> **Instructions**:
(a) Answer these from the Shaped Transformer page:
(i) At which conference did the paper appear?
(ii) Which institutions are given as the researchers' affiliations?
(iii) What does the page say about pseudocode in the paper?
(b) Condense the paragraph of the Shaped Transformer page that begins "Research Type Experimental" into a short bulleted list that keeps its main facts.
(c) From the Shaped Transformer page, write out the passage from "NeurIPS 2023 |" up to and including "and Appendix D).".

> **Document segment**:
The Shaped Transformer: Attention Models in the Infinite Depth-and-Width Limit

Authors: Lorenzo Noci, Chuning Li, Mufan Li, Bobby He, Thomas Hofmann, Chris J. Maddison, Dan Roy

NeurIPS 2023 | Conference PDF | Archive PDF | Plain Text | LLM Run Details

Reproducibility Variable Result LLM Response
Research Type Experimental Finally, we show, through simulations, that the SDE provides a surprisingly good description of the corresponding finite-size model. Through simulations (e.g., Figure 1), we show that the limiting neural covariance SDE approximates the distribution of finite-size Transformers with shaped attention mechanism surprisingly well. We also provide preliminary training experiments for our proposed shaped attention architecture on standard language modeling tasks, demonstrating the feasibility of the new architecture in practice (see Section 5 and Appendix D).
Researcher Affiliation Collaboration Lorenzo Noci Chuning Li Mufan (Bill) Li Bobby He Thomas Hofmann Chris Maddison Daniel M. Roy ETH Zurich University of Toronto and Vector Institute University of Oxford
Pseudocode No The paper does not contain a clearly labeled pseudocode or algorithm block.

Pixel coordinate grounding data
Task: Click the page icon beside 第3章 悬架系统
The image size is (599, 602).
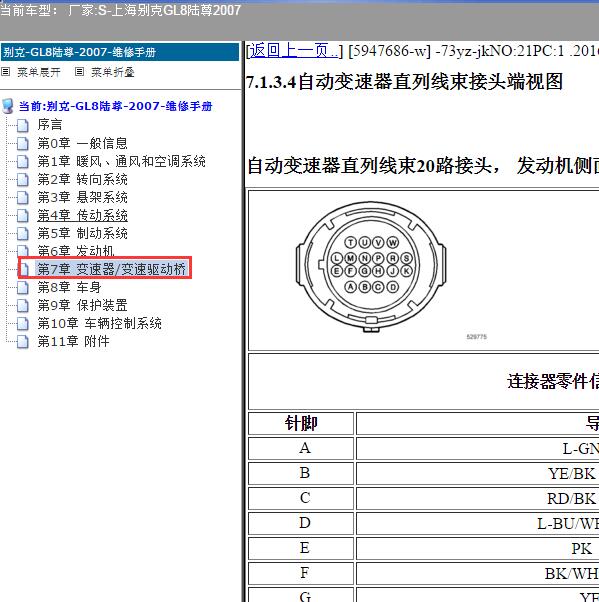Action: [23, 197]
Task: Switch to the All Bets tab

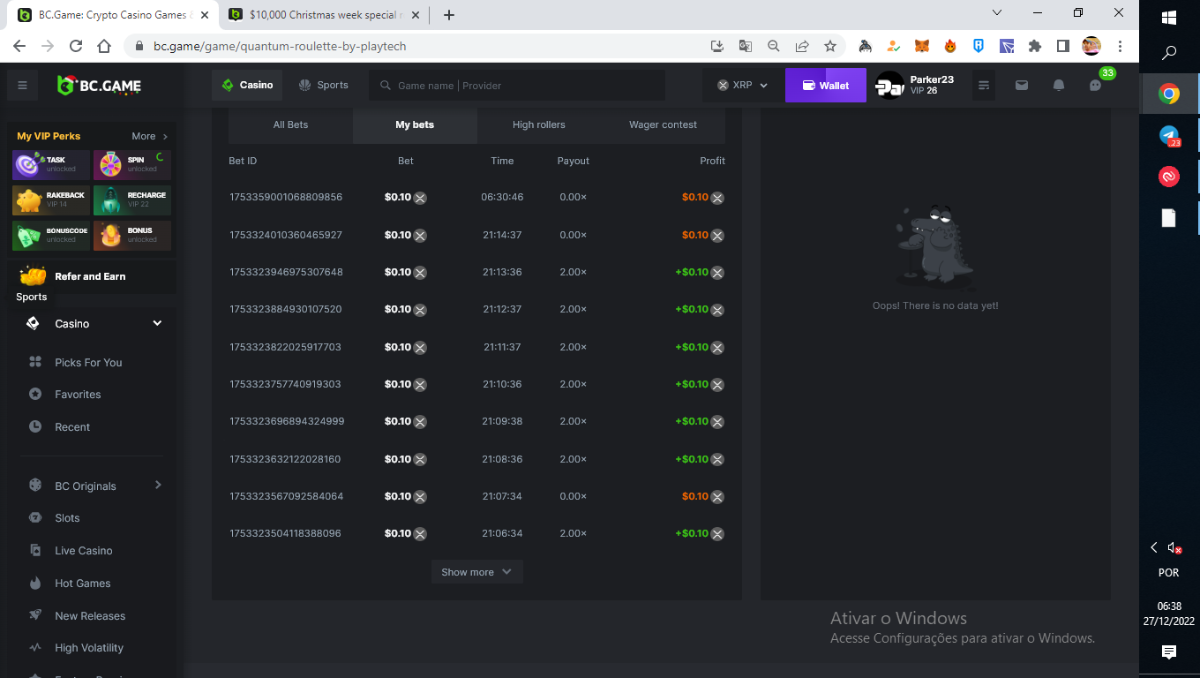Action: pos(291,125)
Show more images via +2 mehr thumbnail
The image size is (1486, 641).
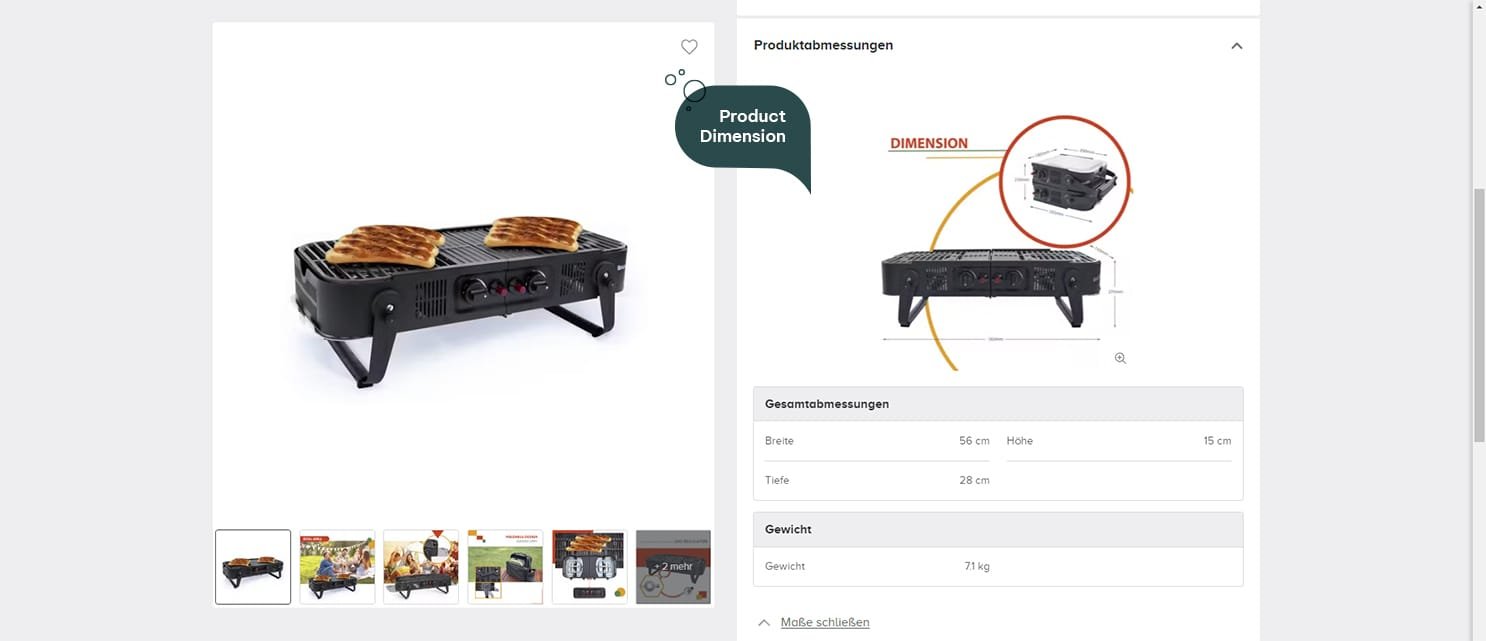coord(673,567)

> **Expected responses**:
(a)
(i) NeurIPS 2023.
(ii) ETH Zurich, University of Toronto and Vector Institute, and University of Oxford.
(iii) The paper does not contain a clearly labeled pseudocode or algorithm block.

(b)
- Research type: Experimental.
- Simulations (e.g., Figure 1) show that the limiting neural covariance SDE describes the distribution of finite-size Transformers with shaped attention surprisingly well.
- Preliminary training experiments on standard language modeling tasks show that the shaped attention architecture is feasible in practice (Section 5 and Appendix D).

(c)
NeurIPS 2023 | Conference PDF | Archive PDF | Plain Text | LLM Run Details

Reproducibility Variable Result LLM Response
Research Type Experimental Finally, we show, through simulations, that the SDE provides a surprisingly good description of the corresponding finite-size model. Through simulations (e.g., Figure 1), we show that the limiting neural covariance SDE approximates the distribution of finite-size Transformers with shaped attention mechanism surprisingly well. We also provide preliminary training experiments for our proposed shaped attention architecture on standard language modeling tasks, demonstrating the feasibility of the new architecture in practice (see Section 5 and Appendix D).